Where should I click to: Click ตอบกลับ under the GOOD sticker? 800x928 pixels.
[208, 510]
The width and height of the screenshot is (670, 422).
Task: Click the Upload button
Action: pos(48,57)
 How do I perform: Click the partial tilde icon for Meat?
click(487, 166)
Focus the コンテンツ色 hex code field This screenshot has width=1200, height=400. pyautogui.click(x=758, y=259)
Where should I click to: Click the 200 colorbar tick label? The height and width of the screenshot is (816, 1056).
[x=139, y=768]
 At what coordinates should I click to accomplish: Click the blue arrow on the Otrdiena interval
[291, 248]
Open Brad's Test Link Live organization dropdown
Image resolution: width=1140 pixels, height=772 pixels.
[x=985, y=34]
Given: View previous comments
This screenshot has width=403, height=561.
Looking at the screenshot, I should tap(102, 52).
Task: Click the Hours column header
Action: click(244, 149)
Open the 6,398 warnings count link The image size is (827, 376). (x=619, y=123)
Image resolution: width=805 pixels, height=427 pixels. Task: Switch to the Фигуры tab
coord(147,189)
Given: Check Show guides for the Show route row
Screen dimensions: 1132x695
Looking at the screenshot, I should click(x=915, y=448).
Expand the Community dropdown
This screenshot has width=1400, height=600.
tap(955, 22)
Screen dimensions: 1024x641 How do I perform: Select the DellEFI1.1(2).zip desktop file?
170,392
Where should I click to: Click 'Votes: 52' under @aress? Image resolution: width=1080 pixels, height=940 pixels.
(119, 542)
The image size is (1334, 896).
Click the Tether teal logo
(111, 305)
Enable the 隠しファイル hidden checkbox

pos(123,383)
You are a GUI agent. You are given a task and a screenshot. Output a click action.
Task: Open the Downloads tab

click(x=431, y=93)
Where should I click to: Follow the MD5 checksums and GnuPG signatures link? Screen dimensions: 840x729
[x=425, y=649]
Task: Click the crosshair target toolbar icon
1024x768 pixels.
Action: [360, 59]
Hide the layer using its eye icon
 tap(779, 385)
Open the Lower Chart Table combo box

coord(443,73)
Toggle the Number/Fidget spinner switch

################

- Work task
Could you find each line in the entries that contains the string "size" and copy it?

- Output of the task
Open the 6,398 warnings count link The image size is (827, 376). (x=619, y=123)
The image size is (1334, 896).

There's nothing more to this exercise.